Das soziale Engagement von Nelles reicht weit über das „555 Schritte“ Projekt hinaus. Es hat schon als Clown-Doktor im Westerwald kranke Kinder besucht, eine Tauschbörse für Flüchtlinge und Asylanten organisiert und das Forum für soziale Gerechtigkeit initiiert. Auch in seiner Apotheke lebt er das: Über die „Westerwälder Tafel“ erhalten Bedürftige Gutscheine, mit denen sie in der Mons-Tabor-Apotheke OTC-Arzneimittel zum Einkaufspreis kaufen können.

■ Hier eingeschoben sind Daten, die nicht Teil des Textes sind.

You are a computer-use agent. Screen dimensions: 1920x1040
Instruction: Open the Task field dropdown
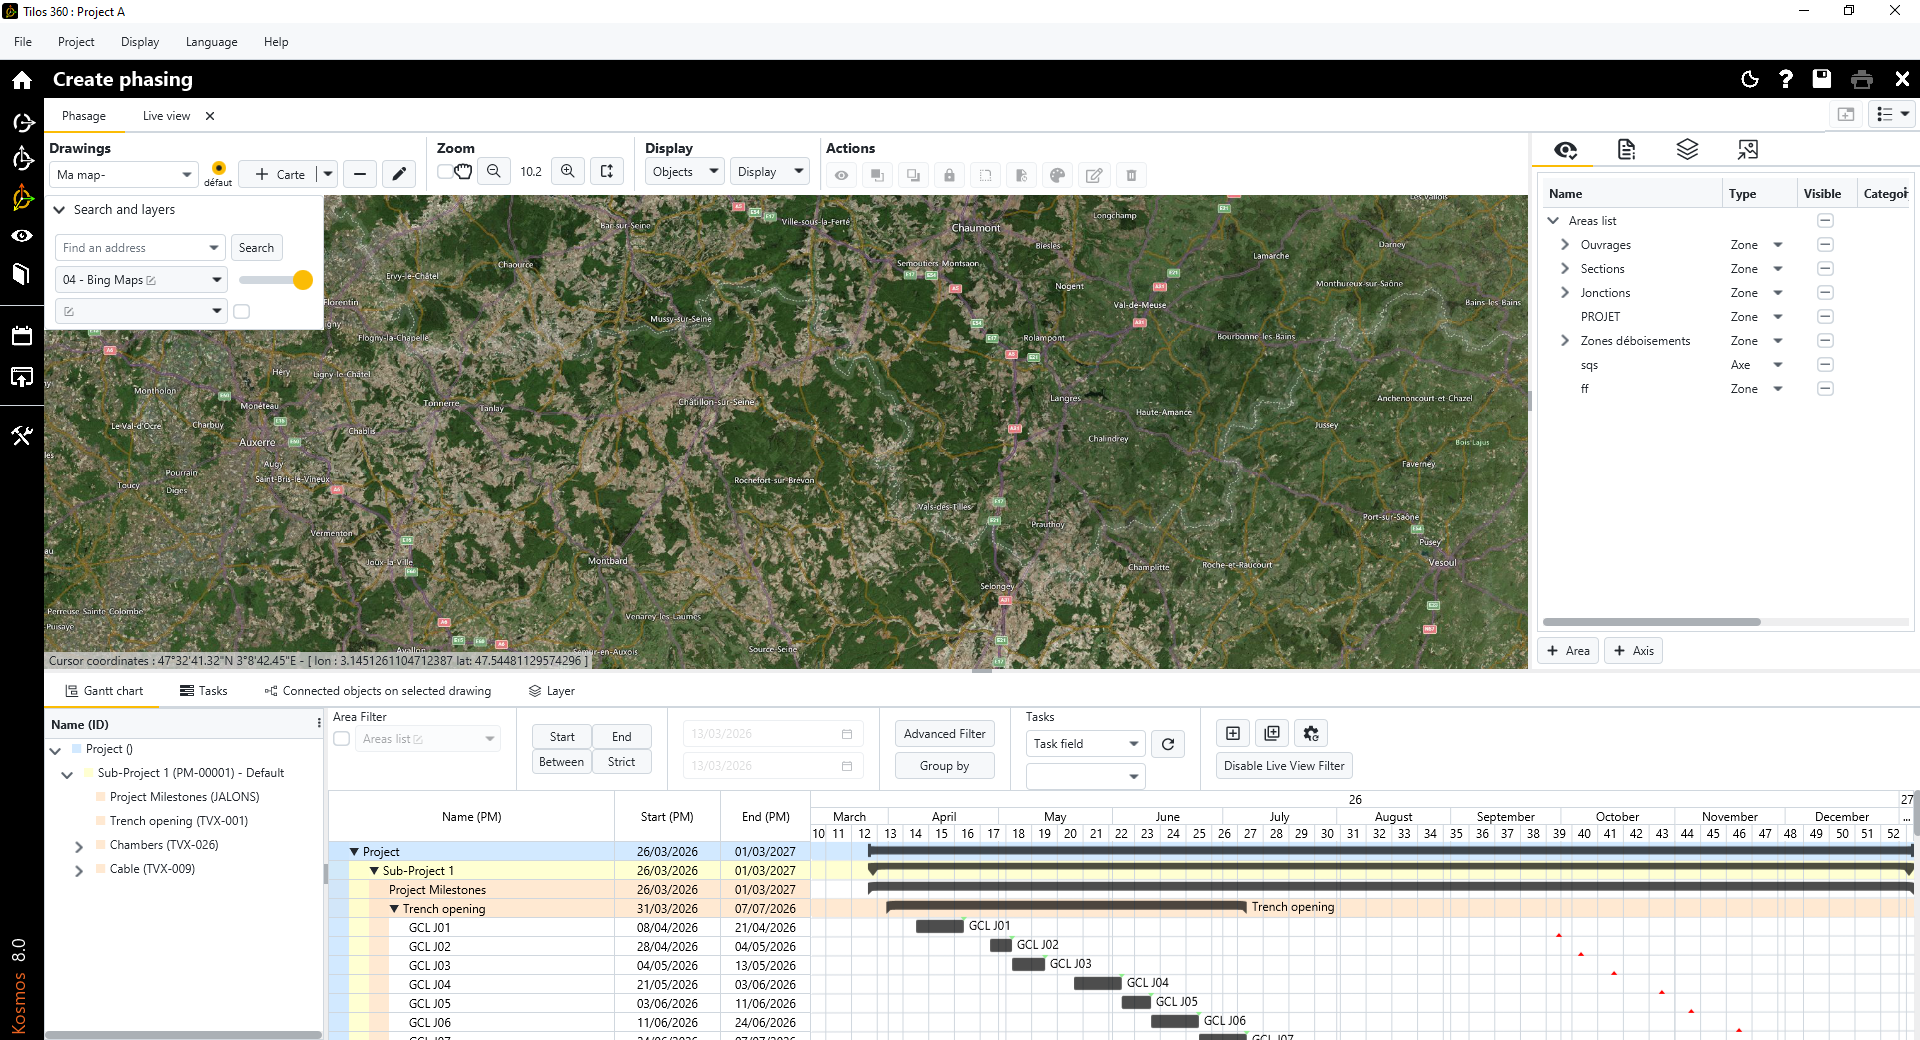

Im letzten Jahr suchte Avie als Preisträger beispielhafte Projekte und Engagements, die die Bedeutung der Vor-Ort-Apotheke als die Instanz der flächendeckenden Arzneimittelversorgung in Deutschland herausstellen. Der Schwerpunkt lag auf dem Thema AMTS. Es gab zwei Sieger: Dr. Ruth Britz-Kirstgen von der Rathaus-Apotheke Blankenheim in Blankenheim-Ahr erhielt den Preis für ihr Projekt „Sturz ist kein Pflegerisiko – Vermeidung schwerer arzneimittelbezogener Nebenwirkungen beim geriatrischen Patienten“. Stefan Göbel von der Brücken Apotheke erhielt die Auszeichnung für das Projekt „Etablierung des Medikationsmanagements – Auflösung eines Interessens- und Zielkonflikts zwischen Ärzten, Apothekern, Krankenkassen und Patienten“.